[begin EXCERPT PROVIDED]

This would leave a gap in the response of the speaker system, the audibility of which you would have to judge. Dips are less objectionable than peaks and at least you can be assured that the 4 ohm tweeter would suffer no damage.
Obviously an L-pad can't help restore the crossover point, it can only attenuate the replacement tweeter if happens to be louder than the original.
Without a crossover schematic to inform the experts, and given the urgency of your situation, I can't see you have any option other than to go with your reasoning. Your ears will tell you how valid that reasoning is!
Do let us know how you get on.
Ok, now I think we may have enough information to figure out the schematic on the PSB Image 2B crossover and figure out what the impedance was of the original tweeter.
Attached are photos of the topside and underside of the XO PCB.
When looking at the underside photo, the speaker (+) terminal is on the left. Yellow wire is tweeter (+), blue is tweeter (-). On the woofer, I'm not quite sure which is (+) on the woofer side but it looks to me the iron core inductor jumps from the positive terminal to the black wire so maybe black is (+) on the woofer?

[end EXCERPT PROVIDED]

**INSTRUCTION A:** Can you output the passage of the speaker crossover thread from "Obviously an L-pad" up to and including "the XO PCB.", word for word?

[begin STORED ROWS]

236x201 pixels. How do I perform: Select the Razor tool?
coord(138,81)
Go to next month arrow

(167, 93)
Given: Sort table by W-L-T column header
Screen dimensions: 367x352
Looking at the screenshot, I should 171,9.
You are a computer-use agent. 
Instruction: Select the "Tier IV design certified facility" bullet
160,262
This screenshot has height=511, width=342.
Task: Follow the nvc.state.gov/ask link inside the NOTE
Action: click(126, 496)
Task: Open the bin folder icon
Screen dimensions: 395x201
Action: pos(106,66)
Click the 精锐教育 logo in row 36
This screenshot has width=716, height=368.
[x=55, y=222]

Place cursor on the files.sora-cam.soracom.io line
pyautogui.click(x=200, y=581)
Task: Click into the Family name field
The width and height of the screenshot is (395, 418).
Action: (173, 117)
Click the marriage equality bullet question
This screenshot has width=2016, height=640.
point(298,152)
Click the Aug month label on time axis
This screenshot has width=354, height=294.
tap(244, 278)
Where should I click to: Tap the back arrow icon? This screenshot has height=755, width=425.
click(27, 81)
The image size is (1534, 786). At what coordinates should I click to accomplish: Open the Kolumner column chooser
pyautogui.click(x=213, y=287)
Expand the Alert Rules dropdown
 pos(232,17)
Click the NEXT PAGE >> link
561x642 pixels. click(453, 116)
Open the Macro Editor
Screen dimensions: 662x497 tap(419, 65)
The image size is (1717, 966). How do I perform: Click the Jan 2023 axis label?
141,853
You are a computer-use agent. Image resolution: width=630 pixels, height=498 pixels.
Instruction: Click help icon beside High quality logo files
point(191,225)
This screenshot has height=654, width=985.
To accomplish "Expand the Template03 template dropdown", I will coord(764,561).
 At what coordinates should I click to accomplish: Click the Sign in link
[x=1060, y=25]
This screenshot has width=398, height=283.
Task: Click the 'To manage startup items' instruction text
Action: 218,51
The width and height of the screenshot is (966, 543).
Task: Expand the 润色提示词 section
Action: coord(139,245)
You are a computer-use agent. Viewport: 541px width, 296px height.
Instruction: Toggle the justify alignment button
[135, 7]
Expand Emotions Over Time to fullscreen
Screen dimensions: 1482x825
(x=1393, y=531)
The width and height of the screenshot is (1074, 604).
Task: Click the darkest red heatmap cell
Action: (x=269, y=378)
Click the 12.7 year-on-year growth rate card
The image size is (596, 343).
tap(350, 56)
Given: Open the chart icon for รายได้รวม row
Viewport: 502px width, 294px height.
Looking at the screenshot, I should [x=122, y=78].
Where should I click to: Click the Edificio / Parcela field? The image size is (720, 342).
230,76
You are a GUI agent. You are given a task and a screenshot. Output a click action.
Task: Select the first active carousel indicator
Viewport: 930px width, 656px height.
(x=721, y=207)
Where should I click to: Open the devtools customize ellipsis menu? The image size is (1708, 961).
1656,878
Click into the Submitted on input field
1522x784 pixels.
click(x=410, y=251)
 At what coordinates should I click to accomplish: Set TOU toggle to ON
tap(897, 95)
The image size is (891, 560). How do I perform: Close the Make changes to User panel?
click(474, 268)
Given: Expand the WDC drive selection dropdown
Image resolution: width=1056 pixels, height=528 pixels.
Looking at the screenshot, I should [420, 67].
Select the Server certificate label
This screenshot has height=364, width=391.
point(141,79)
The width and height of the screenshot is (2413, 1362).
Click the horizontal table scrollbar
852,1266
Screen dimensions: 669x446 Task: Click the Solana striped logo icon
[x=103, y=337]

[end STORED ROWS]

**INSTRUCTION B:** Which lines of the entries contain the string "logo" with matching case? Show each such line in full.

**SOLUTION A:**
Obviously an L-pad can't help restore the crossover point, it can only attenuate the replacement tweeter if happens to be louder than the original.
Without a crossover schematic to inform the experts, and given the urgency of your situation, I can't see you have any option other than to go with your reasoning. Your ears will tell you how valid that reasoning is!
Do let us know how you get on.
Ok, now I think we may have enough information to figure out the schematic on the PSB Image 2B crossover and figure out what the impedance was of the original tweeter.
Attached are photos of the topside and underside of the XO PCB.

**SOLUTION B:**
Click the 精锐教育 logo in row 36
Instruction: Click help icon beside High quality logo files
Screen dimensions: 669x446 Task: Click the Solana striped logo icon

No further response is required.